START Records shown

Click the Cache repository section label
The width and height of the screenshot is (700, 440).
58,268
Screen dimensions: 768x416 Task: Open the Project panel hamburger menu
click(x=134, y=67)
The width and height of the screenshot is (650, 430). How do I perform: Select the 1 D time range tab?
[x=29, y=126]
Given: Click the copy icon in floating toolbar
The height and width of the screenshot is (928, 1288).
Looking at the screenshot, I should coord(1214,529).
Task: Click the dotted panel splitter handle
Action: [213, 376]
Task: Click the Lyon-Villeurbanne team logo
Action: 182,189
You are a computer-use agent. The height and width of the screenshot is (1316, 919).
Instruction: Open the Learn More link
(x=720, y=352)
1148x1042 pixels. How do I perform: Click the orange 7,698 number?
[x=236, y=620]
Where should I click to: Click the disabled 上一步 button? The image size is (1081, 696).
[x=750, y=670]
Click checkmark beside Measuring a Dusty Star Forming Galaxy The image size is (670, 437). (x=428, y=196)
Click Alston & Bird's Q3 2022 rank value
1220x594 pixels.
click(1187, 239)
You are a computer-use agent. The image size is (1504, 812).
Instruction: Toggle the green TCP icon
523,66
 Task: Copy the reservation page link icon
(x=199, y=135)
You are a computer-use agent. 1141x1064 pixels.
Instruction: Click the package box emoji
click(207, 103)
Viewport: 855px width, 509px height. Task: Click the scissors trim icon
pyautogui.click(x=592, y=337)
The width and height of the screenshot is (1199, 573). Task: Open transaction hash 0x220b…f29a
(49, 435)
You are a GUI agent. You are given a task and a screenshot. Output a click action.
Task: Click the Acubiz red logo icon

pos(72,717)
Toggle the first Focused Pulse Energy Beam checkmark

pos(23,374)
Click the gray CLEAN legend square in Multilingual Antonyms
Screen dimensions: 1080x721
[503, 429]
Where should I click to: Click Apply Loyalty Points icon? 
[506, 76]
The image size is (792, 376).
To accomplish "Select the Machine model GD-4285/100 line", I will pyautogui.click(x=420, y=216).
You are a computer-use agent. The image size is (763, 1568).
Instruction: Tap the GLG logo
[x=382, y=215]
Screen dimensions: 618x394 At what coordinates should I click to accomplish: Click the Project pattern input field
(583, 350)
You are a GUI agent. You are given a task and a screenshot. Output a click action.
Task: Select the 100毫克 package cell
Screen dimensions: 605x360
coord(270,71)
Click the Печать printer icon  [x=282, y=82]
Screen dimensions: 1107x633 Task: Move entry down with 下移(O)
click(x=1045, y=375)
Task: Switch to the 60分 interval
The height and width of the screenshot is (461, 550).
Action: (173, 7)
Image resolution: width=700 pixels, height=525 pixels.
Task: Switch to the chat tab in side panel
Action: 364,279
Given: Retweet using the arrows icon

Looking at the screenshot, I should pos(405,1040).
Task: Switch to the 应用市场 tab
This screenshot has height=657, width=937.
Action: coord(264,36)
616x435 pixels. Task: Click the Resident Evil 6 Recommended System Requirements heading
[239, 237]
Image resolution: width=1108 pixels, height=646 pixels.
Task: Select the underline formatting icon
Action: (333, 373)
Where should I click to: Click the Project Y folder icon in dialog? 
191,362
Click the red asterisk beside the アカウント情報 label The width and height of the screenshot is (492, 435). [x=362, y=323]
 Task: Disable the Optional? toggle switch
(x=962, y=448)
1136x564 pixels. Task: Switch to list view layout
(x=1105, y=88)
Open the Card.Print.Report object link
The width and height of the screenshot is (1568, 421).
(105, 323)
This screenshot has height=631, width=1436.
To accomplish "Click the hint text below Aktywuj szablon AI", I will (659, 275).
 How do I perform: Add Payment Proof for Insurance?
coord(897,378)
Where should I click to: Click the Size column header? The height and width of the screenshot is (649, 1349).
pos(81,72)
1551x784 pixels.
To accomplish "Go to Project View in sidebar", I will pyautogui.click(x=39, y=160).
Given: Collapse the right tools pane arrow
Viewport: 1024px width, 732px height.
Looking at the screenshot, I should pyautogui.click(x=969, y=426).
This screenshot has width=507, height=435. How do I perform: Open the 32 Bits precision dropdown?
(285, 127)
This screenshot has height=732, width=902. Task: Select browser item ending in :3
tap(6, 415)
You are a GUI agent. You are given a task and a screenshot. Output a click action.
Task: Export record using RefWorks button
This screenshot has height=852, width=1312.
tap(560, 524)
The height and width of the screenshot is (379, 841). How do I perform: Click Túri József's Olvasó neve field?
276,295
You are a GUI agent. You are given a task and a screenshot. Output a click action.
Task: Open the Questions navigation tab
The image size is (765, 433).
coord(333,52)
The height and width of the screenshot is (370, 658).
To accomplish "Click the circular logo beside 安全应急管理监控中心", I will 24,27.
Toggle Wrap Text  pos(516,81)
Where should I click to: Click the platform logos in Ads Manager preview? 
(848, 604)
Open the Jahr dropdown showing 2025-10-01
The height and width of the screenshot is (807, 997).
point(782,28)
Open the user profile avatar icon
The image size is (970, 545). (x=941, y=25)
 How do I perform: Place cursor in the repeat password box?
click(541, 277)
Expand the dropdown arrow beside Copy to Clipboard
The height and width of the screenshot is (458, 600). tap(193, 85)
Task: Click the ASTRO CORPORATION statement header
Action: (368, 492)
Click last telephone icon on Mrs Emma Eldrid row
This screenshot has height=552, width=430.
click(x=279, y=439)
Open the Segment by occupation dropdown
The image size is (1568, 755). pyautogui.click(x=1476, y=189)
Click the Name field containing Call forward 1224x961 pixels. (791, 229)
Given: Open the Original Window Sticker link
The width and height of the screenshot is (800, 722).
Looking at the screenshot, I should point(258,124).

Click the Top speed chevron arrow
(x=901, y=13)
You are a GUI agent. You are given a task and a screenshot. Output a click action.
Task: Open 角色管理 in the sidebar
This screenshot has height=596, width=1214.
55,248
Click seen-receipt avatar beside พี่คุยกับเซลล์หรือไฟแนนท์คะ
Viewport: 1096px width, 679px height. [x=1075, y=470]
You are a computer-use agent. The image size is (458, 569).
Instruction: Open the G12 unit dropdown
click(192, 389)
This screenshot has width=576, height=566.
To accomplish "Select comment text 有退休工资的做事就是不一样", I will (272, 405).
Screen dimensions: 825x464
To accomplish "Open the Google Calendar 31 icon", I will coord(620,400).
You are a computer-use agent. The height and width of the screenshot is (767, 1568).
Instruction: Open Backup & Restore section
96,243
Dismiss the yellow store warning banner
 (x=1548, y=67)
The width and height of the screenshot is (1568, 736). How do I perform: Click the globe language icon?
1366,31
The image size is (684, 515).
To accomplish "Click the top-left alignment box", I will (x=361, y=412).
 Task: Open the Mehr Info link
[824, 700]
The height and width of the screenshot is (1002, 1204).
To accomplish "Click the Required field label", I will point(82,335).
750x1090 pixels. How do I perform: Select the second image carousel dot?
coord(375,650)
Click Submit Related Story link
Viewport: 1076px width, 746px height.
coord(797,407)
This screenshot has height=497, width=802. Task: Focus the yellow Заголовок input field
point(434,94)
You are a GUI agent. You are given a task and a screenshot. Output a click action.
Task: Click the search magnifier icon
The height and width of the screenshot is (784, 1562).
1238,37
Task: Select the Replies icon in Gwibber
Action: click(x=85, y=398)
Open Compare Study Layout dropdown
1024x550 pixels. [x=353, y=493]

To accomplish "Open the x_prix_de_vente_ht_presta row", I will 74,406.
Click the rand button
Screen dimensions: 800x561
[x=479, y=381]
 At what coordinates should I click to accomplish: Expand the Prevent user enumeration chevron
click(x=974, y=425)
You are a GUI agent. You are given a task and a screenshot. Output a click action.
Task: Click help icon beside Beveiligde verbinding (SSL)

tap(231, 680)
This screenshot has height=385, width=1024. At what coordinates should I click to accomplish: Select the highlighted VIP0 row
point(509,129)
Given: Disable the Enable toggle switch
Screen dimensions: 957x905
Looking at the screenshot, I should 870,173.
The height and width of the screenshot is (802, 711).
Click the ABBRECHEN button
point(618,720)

END Records shown

# Exercise aim:
List the lines of the records where "label" occurs.

# Result of this exercise:
Click the Cache repository section label
Click the red asterisk beside the アカウント情報 label The width and height of the screenshot is (492, 435). [x=362, y=323]
To accomplish "Click the Required field label", I will point(82,335).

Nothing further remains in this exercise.